Ann Maria Nakabirwa, the Kyankwanzi Woman described the move as discriminatory and tasked NAADs to explain why the money is urgent for it to come to Parliament as a supplementary.
She argued; “We are talking of issues of equity and fairness; isn’t this discriminatory? We have gone, treated, we want to give seeds, weeding, we want to plough for the same people and they are shareholders who will also earn dividends and even harvest for them, if at all that is the scope the whole country is taking elsewhere, I wouldn’t mind.”
Nankabirwa added that if this is the trend that Government is taking, it needs to cut across other players in the sugar industry and have an end to discriminatory tendencies.

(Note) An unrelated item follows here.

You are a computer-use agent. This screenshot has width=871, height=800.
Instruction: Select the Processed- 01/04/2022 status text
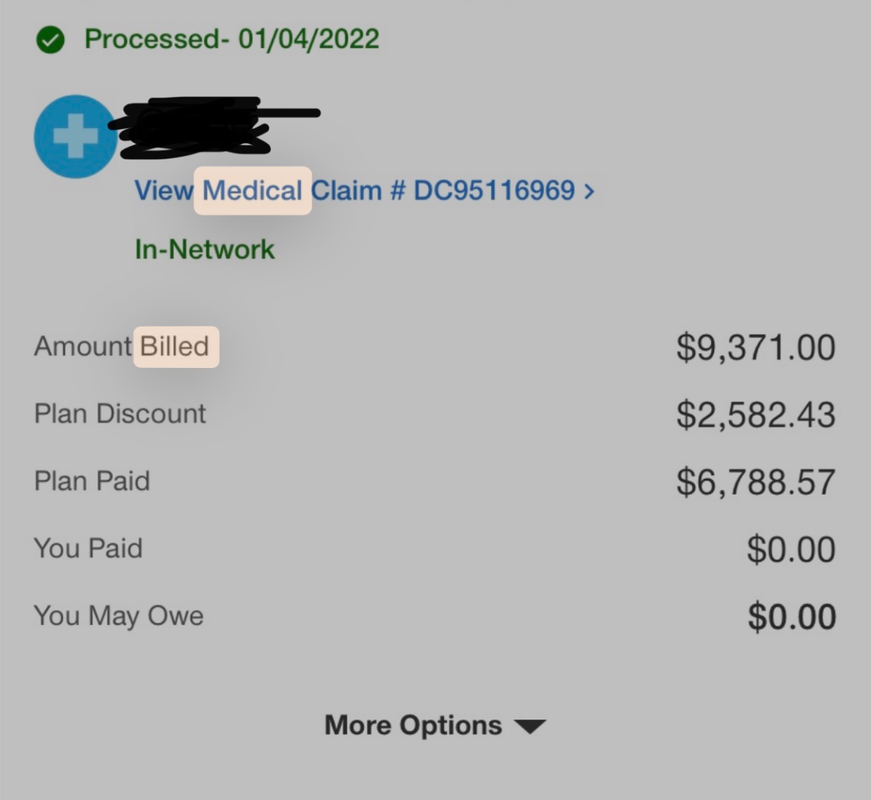pyautogui.click(x=232, y=39)
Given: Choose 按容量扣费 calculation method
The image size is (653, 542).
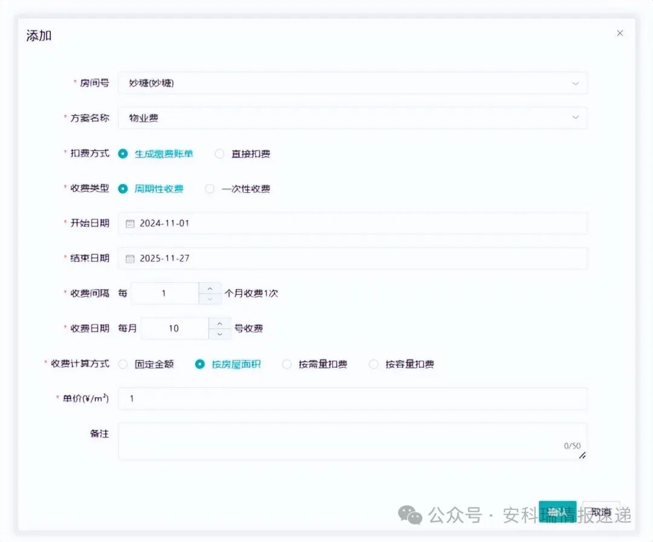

“We want to understand the urgency of this being in the supplementary budget. Is it useable? Is it something that can’t wait and we study and fix it in the budget because we are already in the process,” said Nankabirwa.
The decision by government to invest in the company was reached at after a meeting on the July6, 2017 between Horyal Investment Holding Company Limited. Chaired by President Yoweri Museveni, government agreed to acquire equity in the company at US$5.2m.
The payback period for this loan is expected to mature in seven years.
In 2018, MPs sitting on the Budget Committee noted that government used bad negotiators for this investment to have only 10% shareholding which could have been more since this company is in financial distress, with heavy debts from a number financial institutions including dfcu.
Atiak sugar factory is expected to employ over 3000 Ugandans and its by-products produce 6MW of electricity in phase1.